● Assignment
Reproduce the entries exactly as they appear below.

● Given information
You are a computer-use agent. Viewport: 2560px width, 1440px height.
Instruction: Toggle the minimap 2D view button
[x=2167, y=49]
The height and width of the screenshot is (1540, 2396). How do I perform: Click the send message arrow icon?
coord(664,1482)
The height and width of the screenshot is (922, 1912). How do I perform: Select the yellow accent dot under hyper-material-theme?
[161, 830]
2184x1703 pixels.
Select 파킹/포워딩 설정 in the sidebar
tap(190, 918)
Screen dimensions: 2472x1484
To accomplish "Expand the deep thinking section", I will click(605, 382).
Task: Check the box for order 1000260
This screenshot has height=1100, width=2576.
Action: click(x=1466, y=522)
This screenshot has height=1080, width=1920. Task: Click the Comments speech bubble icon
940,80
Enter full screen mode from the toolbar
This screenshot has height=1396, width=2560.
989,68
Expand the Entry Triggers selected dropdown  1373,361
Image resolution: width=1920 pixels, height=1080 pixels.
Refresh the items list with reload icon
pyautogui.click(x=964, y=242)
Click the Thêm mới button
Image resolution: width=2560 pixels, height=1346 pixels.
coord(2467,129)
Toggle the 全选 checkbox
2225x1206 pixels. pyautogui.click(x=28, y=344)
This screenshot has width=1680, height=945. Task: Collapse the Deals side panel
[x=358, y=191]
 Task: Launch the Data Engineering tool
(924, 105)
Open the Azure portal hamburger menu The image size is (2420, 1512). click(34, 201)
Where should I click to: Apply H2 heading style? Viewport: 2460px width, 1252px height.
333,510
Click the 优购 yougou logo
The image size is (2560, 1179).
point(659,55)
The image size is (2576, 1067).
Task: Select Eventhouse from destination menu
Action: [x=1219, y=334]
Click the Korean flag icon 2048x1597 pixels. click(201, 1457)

● Reply
You are a computer-use agent. Viewport: 2560px width, 1440px height.
Instruction: Toggle the minimap 2D view button
[x=2167, y=49]
The height and width of the screenshot is (1540, 2396). How do I perform: Click the send message arrow icon?
coord(664,1482)
The height and width of the screenshot is (922, 1912). How do I perform: Select the yellow accent dot under hyper-material-theme?
[161, 830]
2184x1703 pixels.
Select 파킹/포워딩 설정 in the sidebar
tap(190, 918)
Screen dimensions: 2472x1484
To accomplish "Expand the deep thinking section", I will click(605, 382).
Task: Check the box for order 1000260
This screenshot has height=1100, width=2576.
Action: click(x=1466, y=522)
This screenshot has height=1080, width=1920. Task: Click the Comments speech bubble icon
940,80
Enter full screen mode from the toolbar
This screenshot has height=1396, width=2560.
989,68
Expand the Entry Triggers selected dropdown  1373,361
Image resolution: width=1920 pixels, height=1080 pixels.
Refresh the items list with reload icon
pyautogui.click(x=964, y=242)
Click the Thêm mới button
Image resolution: width=2560 pixels, height=1346 pixels.
coord(2467,129)
Toggle the 全选 checkbox
2225x1206 pixels. pyautogui.click(x=28, y=344)
This screenshot has width=1680, height=945. Task: Collapse the Deals side panel
[x=358, y=191]
 Task: Launch the Data Engineering tool
(924, 105)
Open the Azure portal hamburger menu The image size is (2420, 1512). click(34, 201)
Where should I click to: Apply H2 heading style? Viewport: 2460px width, 1252px height.
333,510
Click the 优购 yougou logo
The image size is (2560, 1179).
point(659,55)
The image size is (2576, 1067).
Task: Select Eventhouse from destination menu
Action: [x=1219, y=334]
Click the Korean flag icon 2048x1597 pixels. click(201, 1457)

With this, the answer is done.